Nearly 5.2 million visitors came to the Hawaiian Islands from January through June, buoyed by a near 10% increase in visitation from the U.S. West. Meanwhile, those visitors spent $8.88 billion during their stays, a 2% dip from the same period in 2018, according to data from the Hawaii Tourism Authority. Both the total visitor days and average daily census increased more than 1%, but the average daily spend per visitor declined more than 3% to $196.
"The decline was largely due to decreases in lodging and transportation expenses," the HTA said in a statement.
Visitors from the U.S. West, U.S. East, Canada and Japan all increased during the first six months of the year, but visitation from all other international markets decreased nearly 8%. Arrivals by air service (4%) and cruise ship (16%) were both up during the first half of 2019 compared to the year prior.

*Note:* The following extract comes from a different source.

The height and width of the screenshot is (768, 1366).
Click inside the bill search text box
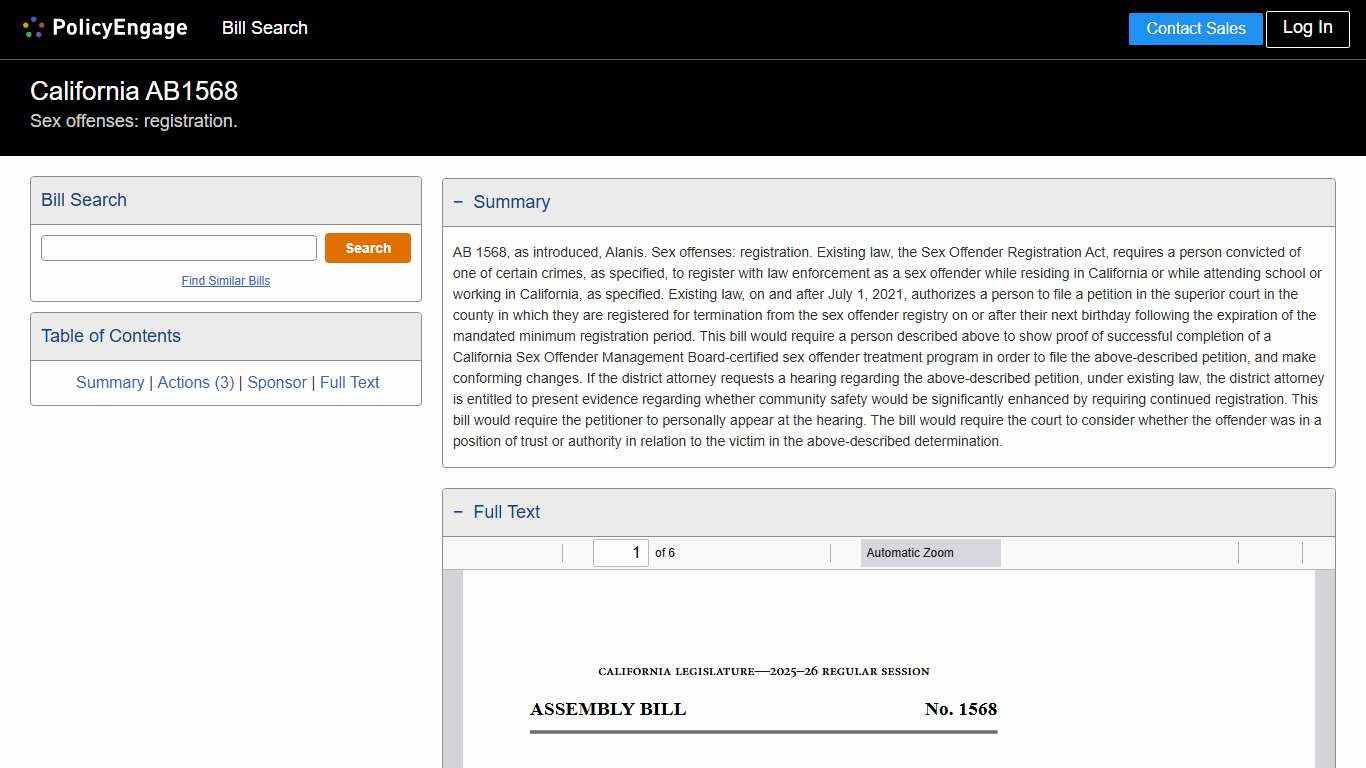click(178, 247)
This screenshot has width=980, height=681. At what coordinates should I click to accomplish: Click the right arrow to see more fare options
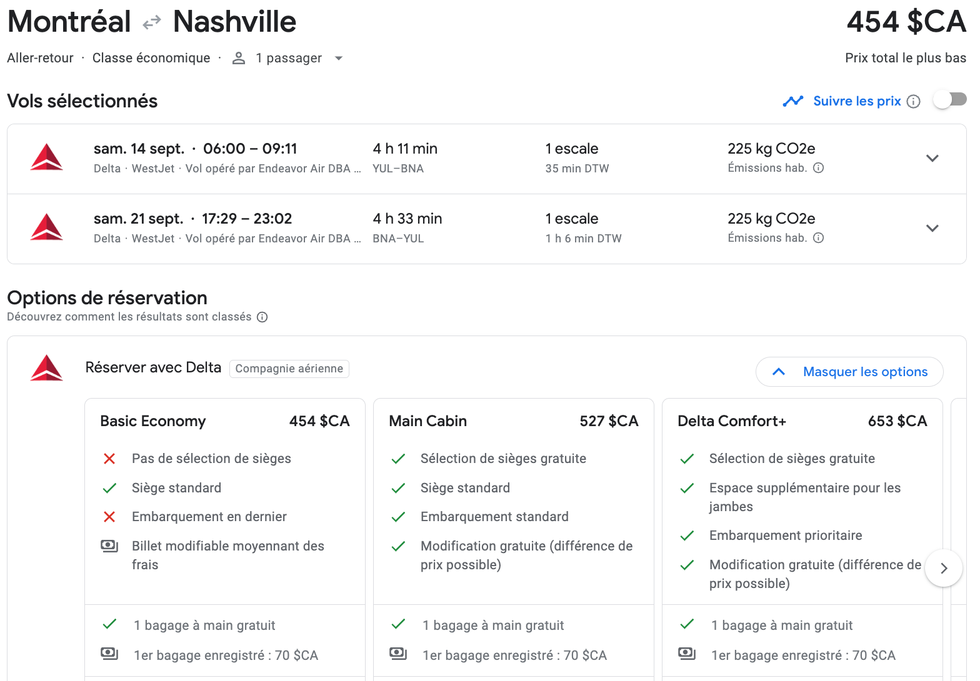(x=943, y=567)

Among the four most visited islands, Oahu experienced climbs in both total visitors and spending, Maui saw an increase in visitors but decrease in spending, and both Kauai and the Island of Hawaii reported drops in both categories.
June did offer some signs the trend could be shifting. Total spending during the month was up roughly 3% compared to June 2018, while visitation also rose 6%. Maui saw increases in visitors and spending in June, while Kauai remained relatively flat in both areas and Oahu's visitor spending fell 2% as the total visitors climbed 5%. Hawaii Island, which by this time last year was coping with extensive damage on the southeast part of the island due to volcanic eruptions and earthquakes, welcomed 9% more visitors and saw a 5% increase in spending in June 2019.

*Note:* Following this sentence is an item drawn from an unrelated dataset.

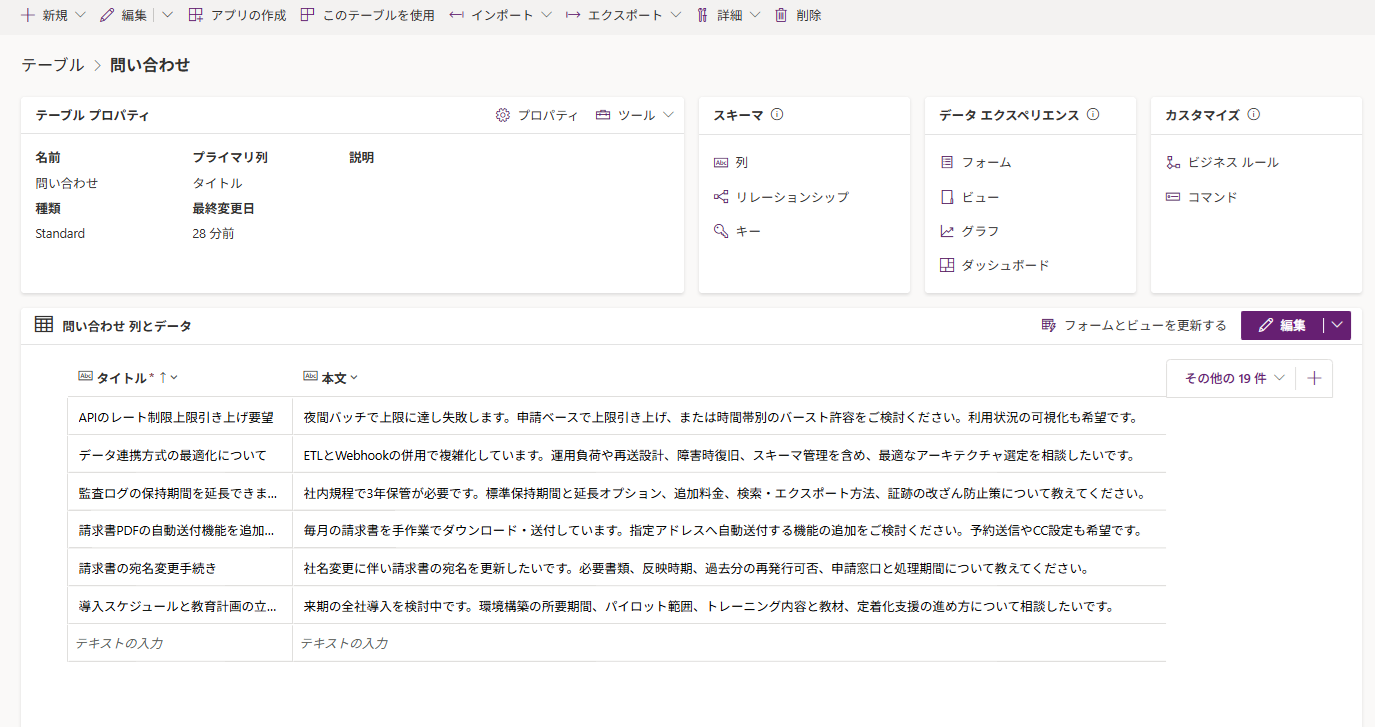1375x727 pixels.
Task: Click the empty title text input cell
Action: tap(180, 643)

Hawaii's hotels reported a relatively flat average daily rate (ADR) coupled with marginally lower occupancy and lower revenue per available room (RevPAR) through the first half of 2019. While ADR bumped up 1% to $280, RevPAR fell 1% to $226 and the occupancy rate dropped nearly 2 percentage points to 81%. There were approximately 150,000 fewer available room nights (a 2% fall) and more than 284,000 fewer occupied room nights (3.5% decline) compared to the first half of 2018, and Hawaii hotel room revenues decreased 3% to $2.21 billion.
In the first half of 2019, the U.S. West and U.S. East both exhibited double-digit increases in the percentage of travelers staying in rental properties.
Still, hotels in the Hawaiian Islands recorded the highest average RevPAR and ADR of the top U.S. markets during the first two quarters of 2019. Hawaiian hotels recorded the highest RevPAR and ADR among U.S. markets and the third highest occupancy rate. In June, hotels on the Hawaiian Islands saw growth in all three key categories compared to 2018, with a 4% increase in RevPAR, a 2% jump in ADR, and 2-percentage point rise in occupancy.